The pandemic hastened our adoption of communication technologies and drove our work lives into all hours of the day in some Philadelphia Experiment-type, mutated collapse of time and space. Humans hardly have the time to ask essential questions like, what are we working for? And, Can we mute the discomfort by redecorating our offices? The playfulness and humor in HomeOffices, consistent with the artist’s larger body of work, is funny-dark. The nightmare-like deformities, vagueness, and misinterpretations of AI not only generate appropriate imagery, but provide an apt metaphor of the zeitgeist. Is artificial intelligence cool or scary? Will it help or hurt us? Art is the sometimes-uncomfortable mirror of how we are living and what we value. Is working from home working for us? Greber’s HomeOffices does not answer these questions, but it suggests the call is coming from inside the house.

Written by Emily Farranto

fruit in a furniture

A Well-Lighted Place: Public Access Memories (PAM)

“…Each night I am reluctant to close up because there may be some one who needs the café.”
“Hombre, there are bodegas open all night long.”
“You do not understand. This is a clean and pleasant café...”

This is part of a conversation between two waiters in Ernest Hemingway’s short story “A Clean, Well-Lighted Place.” The older waiter suggests that people need places where they can see other people in a warm, welcoming environment. Digital artists (artists who use code, the internet, or computers as a medium) may create in dark-mode and dwell in proverbial basements, but their work and community needs places to exchange and congregate. Digital art has not been entirely left out of the museums and galleries that comprise “the art world,” but these spaces do not necessarily meet the needs of digital art. On the contrary, digital artists have had to conform to the physical settings when a virtual space is the intended one.

Artwork that engages with the internet potentially loses something significant when it is contextualized in traditional art spaces. Artist Jenna deBoisblanc created Public Access Memories (PAM) to provide a place where digital art and internet art can be seen as intended, mostly from home, while enjoying contextualizing and community-building aspects of a physical gallery. PAM, like the café in the story, provides net artists a space to connect with viewers.

You are bodiless when you arrive at PAM. Choosing an avatar from a bank of emojis allows visitors to be embodied. You see other gallery-goers in the form of emojis floating about the space. When the gallery is closed, as it is between exhibitions, you land on an image of a desktop, the familiar display of icons on a home computer and, for Dave Greber’s solo exhibition, an image of a wooden desktop on which a book, Home Office (the exhibition title) sits. Your avatar can retrieve a glass of virtual wine from a table before moving through the exhibition.

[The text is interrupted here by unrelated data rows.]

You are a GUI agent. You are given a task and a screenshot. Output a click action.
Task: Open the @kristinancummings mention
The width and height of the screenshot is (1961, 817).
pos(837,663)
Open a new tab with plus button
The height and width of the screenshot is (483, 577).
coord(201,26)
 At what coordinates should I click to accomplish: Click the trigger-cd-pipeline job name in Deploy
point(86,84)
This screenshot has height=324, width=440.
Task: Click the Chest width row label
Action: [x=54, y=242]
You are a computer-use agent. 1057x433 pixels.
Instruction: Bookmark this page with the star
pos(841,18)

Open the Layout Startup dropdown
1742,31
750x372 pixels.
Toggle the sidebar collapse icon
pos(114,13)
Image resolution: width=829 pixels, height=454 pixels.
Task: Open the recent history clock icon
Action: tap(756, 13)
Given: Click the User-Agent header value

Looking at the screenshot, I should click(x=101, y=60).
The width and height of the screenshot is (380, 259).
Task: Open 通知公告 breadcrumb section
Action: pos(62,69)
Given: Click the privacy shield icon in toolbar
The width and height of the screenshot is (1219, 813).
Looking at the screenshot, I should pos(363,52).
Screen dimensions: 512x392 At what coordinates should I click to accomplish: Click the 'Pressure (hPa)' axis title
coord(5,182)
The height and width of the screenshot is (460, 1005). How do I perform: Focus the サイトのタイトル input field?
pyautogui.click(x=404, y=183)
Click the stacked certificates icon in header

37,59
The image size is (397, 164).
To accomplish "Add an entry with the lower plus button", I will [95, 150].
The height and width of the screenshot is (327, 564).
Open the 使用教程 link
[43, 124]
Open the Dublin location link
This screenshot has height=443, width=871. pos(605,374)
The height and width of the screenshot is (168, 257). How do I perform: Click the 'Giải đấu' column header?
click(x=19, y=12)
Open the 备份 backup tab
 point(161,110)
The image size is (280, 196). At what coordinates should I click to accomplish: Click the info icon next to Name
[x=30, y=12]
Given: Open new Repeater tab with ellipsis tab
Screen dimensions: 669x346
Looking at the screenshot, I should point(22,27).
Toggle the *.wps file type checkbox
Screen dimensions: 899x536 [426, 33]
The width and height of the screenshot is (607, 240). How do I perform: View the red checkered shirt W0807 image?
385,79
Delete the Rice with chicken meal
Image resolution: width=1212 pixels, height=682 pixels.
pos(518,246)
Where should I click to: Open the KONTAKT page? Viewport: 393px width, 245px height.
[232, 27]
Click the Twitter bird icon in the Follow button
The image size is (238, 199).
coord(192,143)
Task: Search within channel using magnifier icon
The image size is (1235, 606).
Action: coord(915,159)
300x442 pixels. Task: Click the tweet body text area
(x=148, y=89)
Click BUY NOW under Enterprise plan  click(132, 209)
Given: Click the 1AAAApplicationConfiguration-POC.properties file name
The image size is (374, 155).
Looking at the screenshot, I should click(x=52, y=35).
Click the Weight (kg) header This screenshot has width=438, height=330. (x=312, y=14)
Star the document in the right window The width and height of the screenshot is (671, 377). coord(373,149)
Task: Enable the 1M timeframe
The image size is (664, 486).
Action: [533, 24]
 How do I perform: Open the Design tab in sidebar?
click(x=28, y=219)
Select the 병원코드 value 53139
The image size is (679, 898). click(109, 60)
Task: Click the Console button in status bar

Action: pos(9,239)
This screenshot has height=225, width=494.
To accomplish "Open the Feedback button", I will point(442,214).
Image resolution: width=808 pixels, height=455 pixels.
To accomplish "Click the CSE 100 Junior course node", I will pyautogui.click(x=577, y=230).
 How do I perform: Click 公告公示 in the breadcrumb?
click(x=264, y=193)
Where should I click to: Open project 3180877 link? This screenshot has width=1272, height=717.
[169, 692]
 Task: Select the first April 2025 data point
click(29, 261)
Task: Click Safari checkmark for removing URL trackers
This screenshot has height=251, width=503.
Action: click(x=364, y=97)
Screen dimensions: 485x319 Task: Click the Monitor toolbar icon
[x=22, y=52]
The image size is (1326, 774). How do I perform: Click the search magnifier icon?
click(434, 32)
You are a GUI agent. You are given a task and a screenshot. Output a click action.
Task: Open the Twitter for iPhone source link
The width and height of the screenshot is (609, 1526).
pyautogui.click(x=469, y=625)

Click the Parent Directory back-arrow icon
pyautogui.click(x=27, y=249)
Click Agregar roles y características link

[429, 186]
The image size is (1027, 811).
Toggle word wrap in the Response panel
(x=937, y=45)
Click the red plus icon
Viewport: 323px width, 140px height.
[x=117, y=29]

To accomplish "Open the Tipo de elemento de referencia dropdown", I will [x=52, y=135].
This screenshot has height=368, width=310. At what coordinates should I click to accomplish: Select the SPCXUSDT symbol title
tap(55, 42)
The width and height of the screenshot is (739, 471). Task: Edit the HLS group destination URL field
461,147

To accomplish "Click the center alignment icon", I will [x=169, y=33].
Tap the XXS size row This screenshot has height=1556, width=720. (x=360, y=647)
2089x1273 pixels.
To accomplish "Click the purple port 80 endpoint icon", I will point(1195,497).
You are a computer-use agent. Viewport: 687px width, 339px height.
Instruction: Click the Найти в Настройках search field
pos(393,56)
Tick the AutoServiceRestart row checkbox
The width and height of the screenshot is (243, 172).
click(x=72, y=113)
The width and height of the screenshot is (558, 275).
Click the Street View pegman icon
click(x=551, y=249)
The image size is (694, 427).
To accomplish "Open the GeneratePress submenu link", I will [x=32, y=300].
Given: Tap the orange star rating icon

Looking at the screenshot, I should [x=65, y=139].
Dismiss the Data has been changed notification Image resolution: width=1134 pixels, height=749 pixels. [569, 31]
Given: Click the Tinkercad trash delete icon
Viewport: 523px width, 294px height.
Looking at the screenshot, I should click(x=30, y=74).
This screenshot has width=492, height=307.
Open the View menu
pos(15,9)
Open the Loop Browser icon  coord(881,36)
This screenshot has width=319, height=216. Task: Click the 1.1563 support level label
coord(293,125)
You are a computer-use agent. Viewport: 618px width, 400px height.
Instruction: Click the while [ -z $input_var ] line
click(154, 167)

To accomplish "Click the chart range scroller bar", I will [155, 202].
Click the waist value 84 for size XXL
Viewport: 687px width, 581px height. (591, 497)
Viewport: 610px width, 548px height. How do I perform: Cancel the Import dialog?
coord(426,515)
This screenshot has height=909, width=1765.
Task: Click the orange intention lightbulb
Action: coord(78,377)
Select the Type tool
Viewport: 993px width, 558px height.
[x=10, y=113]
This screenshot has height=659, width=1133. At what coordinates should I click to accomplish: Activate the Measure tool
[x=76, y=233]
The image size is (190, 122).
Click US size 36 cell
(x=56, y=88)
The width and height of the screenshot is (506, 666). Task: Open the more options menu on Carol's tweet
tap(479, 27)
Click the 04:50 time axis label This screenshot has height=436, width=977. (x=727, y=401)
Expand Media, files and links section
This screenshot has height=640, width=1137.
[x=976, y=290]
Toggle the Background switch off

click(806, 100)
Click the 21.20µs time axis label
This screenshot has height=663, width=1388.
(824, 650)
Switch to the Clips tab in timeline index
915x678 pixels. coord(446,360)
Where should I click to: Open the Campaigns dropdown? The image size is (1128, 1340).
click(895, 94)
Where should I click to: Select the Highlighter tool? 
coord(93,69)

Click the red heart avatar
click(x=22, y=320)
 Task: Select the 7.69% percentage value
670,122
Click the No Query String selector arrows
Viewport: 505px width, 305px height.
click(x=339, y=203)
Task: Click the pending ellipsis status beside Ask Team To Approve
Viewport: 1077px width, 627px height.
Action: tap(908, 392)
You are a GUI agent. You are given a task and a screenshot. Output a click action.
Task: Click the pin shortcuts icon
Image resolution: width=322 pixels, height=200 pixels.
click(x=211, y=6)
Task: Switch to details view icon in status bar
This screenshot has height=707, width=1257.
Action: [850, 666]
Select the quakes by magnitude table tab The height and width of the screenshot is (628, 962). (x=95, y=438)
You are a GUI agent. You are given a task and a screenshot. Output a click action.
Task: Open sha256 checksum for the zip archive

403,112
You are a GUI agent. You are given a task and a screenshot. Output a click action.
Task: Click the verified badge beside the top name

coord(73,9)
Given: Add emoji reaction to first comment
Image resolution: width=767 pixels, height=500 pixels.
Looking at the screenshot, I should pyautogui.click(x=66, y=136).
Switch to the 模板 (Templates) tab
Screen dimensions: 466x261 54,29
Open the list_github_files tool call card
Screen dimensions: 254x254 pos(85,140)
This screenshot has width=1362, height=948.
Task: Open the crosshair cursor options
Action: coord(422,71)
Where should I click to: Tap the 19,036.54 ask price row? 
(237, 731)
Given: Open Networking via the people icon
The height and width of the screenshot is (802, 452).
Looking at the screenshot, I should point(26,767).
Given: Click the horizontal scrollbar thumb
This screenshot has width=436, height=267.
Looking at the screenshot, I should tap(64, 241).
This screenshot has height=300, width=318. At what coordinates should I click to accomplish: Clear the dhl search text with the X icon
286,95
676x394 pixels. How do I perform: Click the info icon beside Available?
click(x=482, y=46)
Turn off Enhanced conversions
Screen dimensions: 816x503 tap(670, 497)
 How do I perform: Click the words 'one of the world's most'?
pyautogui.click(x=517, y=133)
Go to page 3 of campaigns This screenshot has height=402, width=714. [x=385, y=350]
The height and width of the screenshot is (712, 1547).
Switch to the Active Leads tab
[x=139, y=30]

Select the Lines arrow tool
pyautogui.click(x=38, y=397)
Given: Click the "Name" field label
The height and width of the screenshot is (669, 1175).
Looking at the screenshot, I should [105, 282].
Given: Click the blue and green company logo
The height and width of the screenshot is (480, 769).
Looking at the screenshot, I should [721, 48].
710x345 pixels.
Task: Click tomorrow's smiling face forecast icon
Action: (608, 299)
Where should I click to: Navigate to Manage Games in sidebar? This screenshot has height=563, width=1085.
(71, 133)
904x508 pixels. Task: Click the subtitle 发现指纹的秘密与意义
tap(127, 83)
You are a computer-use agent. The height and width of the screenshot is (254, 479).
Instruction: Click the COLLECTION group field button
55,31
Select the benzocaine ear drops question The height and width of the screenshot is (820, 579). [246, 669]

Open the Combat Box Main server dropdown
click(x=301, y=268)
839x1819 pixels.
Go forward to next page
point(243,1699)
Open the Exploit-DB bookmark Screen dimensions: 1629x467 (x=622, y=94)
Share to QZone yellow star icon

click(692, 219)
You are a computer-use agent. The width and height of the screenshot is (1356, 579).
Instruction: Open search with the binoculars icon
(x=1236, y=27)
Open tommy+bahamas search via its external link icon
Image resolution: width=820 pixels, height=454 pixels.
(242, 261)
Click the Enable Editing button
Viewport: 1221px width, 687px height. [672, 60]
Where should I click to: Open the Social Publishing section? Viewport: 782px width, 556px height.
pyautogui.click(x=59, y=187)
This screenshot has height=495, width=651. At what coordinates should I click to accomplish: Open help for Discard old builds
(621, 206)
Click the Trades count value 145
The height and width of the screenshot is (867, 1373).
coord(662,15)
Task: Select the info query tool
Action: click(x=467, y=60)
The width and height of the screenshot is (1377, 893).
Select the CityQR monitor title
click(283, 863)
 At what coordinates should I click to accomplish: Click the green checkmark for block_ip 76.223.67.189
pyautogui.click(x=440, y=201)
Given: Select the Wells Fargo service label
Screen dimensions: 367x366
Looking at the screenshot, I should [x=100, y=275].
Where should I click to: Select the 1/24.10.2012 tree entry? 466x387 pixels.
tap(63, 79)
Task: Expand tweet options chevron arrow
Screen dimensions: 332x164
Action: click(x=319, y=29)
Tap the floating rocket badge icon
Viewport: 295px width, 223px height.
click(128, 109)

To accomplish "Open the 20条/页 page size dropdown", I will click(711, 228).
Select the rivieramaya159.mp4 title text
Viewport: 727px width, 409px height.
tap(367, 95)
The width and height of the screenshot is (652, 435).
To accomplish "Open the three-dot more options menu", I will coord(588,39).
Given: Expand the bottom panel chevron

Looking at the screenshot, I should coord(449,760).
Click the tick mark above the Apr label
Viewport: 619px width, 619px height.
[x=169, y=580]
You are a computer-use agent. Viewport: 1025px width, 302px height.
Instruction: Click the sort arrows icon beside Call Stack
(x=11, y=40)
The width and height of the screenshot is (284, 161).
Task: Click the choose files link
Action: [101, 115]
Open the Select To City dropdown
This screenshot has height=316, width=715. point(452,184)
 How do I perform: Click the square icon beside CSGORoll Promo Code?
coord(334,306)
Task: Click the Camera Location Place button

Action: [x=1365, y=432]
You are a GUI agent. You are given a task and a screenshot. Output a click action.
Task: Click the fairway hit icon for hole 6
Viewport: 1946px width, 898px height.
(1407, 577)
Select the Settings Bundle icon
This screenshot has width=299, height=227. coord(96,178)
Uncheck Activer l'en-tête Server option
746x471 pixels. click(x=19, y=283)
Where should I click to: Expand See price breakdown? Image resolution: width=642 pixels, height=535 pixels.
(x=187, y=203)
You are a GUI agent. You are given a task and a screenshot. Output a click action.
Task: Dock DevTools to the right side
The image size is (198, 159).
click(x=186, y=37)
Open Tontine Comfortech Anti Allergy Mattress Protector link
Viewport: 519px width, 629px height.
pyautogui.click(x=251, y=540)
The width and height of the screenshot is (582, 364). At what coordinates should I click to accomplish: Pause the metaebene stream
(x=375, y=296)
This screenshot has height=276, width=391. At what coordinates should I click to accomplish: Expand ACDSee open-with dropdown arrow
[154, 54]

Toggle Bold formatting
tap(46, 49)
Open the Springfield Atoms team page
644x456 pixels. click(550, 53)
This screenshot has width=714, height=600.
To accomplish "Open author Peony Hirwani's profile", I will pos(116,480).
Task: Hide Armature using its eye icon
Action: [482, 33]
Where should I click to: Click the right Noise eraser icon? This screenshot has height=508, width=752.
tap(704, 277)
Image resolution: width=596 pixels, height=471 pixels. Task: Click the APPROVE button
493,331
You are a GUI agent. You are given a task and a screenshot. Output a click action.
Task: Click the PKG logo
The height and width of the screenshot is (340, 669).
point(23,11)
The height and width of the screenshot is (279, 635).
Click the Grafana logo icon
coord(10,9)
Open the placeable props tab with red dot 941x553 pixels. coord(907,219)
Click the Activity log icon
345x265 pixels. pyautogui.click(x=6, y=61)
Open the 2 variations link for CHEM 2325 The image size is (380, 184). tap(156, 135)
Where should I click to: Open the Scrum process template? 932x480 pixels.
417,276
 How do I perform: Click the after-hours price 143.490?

Prehistoric humans made art on cave walls. To this day, viewers stand where those artists stood in the dark. This ancient impulse to make art had nothing to do with a gallery system. Then agriculture happened, and private property, and eventually those with wealth and power filled their rooms with art, which had become a symbol of privilege. When palaces could no longer hold royal collections, outbuildings were built, the first galleries and museums. Academies formed, and they also became arbiters of taste and value in Western art. In the late nineteenth century, artists and dealers began to self-emancipate and form commercial galleries around the showing and selling of art, for the most part, paintings and drawings.

Digital artists have been making and sharing their work since computer art arrived in the 1950s or 60s depending on who you ask. Like cave art, digital art was made from the impulse to create, using newly available technology rather than pigments or stone. Digital art has been shown in art museums and galleries, but the inescapable fact is that these spaces were developed to house and exhibit objects. This is the context into which digital art has tried to fit in.

The white cube model of a gallery provides not only space, but context, signifying that what’s inside its walls holds meaning beyond its raw material, beyond its face value. In the expanse of the internet, digital artists need spaces to show their work, and to connect and belong. PAM provides a welcoming, well-lighted space.